Exercise input:
......

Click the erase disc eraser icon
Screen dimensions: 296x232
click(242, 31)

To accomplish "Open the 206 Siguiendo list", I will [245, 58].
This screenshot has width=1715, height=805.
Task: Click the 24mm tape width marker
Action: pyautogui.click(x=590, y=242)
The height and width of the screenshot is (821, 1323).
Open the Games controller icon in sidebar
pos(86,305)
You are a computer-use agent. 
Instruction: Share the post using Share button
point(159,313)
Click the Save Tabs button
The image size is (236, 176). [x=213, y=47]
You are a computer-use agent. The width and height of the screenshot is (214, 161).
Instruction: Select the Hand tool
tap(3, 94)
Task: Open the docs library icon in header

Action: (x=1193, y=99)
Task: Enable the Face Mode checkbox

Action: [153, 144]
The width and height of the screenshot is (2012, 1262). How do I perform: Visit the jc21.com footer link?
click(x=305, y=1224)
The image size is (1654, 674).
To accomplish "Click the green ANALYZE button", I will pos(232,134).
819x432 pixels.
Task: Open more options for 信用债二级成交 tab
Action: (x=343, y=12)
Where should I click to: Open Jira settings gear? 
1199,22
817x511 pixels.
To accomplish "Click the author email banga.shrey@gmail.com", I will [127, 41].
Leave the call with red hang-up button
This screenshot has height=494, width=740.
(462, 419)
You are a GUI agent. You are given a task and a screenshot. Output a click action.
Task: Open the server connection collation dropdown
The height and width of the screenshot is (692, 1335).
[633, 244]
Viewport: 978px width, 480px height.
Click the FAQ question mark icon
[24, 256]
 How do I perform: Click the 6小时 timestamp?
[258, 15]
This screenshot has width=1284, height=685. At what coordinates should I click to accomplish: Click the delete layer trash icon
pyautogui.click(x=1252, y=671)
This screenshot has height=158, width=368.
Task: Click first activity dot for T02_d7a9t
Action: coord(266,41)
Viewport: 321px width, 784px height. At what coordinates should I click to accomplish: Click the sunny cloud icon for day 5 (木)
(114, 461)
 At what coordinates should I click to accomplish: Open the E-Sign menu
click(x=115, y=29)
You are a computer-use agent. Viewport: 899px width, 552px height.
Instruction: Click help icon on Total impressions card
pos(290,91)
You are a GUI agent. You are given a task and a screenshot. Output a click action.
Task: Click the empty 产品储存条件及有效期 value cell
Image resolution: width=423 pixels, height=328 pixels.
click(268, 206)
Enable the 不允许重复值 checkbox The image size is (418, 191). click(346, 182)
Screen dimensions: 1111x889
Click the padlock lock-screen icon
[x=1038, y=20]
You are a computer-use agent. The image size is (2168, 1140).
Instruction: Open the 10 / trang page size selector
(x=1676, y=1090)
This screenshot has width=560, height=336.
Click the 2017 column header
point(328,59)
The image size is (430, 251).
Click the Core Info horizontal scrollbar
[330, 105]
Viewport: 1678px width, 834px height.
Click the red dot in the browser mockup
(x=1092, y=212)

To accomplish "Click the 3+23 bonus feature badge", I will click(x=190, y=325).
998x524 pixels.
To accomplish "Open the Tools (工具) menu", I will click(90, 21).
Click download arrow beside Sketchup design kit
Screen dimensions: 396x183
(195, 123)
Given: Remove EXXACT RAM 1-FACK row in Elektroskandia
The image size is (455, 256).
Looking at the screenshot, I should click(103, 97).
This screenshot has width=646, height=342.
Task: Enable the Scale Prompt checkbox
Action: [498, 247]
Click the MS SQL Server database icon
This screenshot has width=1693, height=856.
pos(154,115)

......

What is asked: Format all of the material above as a numbered list, one line per item, and leave out the blank lines.

Solved exercise:
1. Click the erase disc eraser icon
2. Screen dimensions: 296x232
3. click(242, 31)
4. To accomplish "Open the 206 Siguiendo list", I will [245, 58].
5. This screenshot has width=1715, height=805.
6. Task: Click the 24mm tape width marker
7. Action: pyautogui.click(x=590, y=242)
8. The height and width of the screenshot is (821, 1323).
9. Open the Games controller icon in sidebar
10. pos(86,305)
11. You are a computer-use agent. 
12. Instruction: Share the post using Share button
13. point(159,313)
14. Click the Save Tabs button
15. The image size is (236, 176). [x=213, y=47]
16. You are a computer-use agent. The width and height of the screenshot is (214, 161).
17. Instruction: Select the Hand tool
18. tap(3, 94)
19. Task: Open the docs library icon in header
20. Action: (x=1193, y=99)
21. Task: Enable the Face Mode checkbox
22. Action: [153, 144]
23. The width and height of the screenshot is (2012, 1262). How do I perform: Visit the jc21.com footer link?
24. click(x=305, y=1224)
25. The image size is (1654, 674).
26. To accomplish "Click the green ANALYZE button", I will pos(232,134).
27. 819x432 pixels.
28. Task: Open more options for 信用债二级成交 tab
29. Action: (x=343, y=12)
30. Where should I click to: Open Jira settings gear? 
31. 1199,22
32. 817x511 pixels.
33. To accomplish "Click the author email banga.shrey@gmail.com", I will [127, 41].
34. Leave the call with red hang-up button
35. This screenshot has height=494, width=740.
36. (462, 419)
37. You are a GUI agent. You are given a task and a screenshot. Output a click action.
38. Task: Open the server connection collation dropdown
39. The height and width of the screenshot is (692, 1335).
40. [633, 244]
41. Viewport: 978px width, 480px height.
42. Click the FAQ question mark icon
43. [24, 256]
44.  How do I perform: Click the 6小时 timestamp?
45. [258, 15]
46. This screenshot has width=1284, height=685. At what coordinates should I click to accomplish: Click the delete layer trash icon
47. pyautogui.click(x=1252, y=671)
48. This screenshot has height=158, width=368.
49. Task: Click first activity dot for T02_d7a9t
50. Action: coord(266,41)
51. Viewport: 321px width, 784px height. At what coordinates should I click to accomplish: Click the sunny cloud icon for day 5 (木)
52. (114, 461)
53.  At what coordinates should I click to accomplish: Open the E-Sign menu
54. click(x=115, y=29)
55. You are a computer-use agent. Viewport: 899px width, 552px height.
56. Instruction: Click help icon on Total impressions card
57. pos(290,91)
58. You are a GUI agent. You are given a task and a screenshot. Output a click action.
59. Task: Click the empty 产品储存条件及有效期 value cell
60. Image resolution: width=423 pixels, height=328 pixels.
61. click(268, 206)
62. Enable the 不允许重复值 checkbox The image size is (418, 191). click(346, 182)
63. Screen dimensions: 1111x889
64. Click the padlock lock-screen icon
65. [x=1038, y=20]
66. You are a computer-use agent. The image size is (2168, 1140).
67. Instruction: Open the 10 / trang page size selector
68. (x=1676, y=1090)
69. This screenshot has width=560, height=336.
70. Click the 2017 column header
71. point(328,59)
72. The image size is (430, 251).
73. Click the Core Info horizontal scrollbar
74. [330, 105]
75. Viewport: 1678px width, 834px height.
76. Click the red dot in the browser mockup
77. (x=1092, y=212)
78. To accomplish "Click the 3+23 bonus feature badge", I will click(x=190, y=325).
79. 998x524 pixels.
80. To accomplish "Open the Tools (工具) menu", I will click(90, 21).
81. Click download arrow beside Sketchup design kit
82. Screen dimensions: 396x183
83. (195, 123)
84. Given: Remove EXXACT RAM 1-FACK row in Elektroskandia
85. The image size is (455, 256).
86. Looking at the screenshot, I should click(103, 97).
87. This screenshot has width=646, height=342.
88. Task: Enable the Scale Prompt checkbox
89. Action: [498, 247]
90. Click the MS SQL Server database icon
91. This screenshot has width=1693, height=856.
92. pos(154,115)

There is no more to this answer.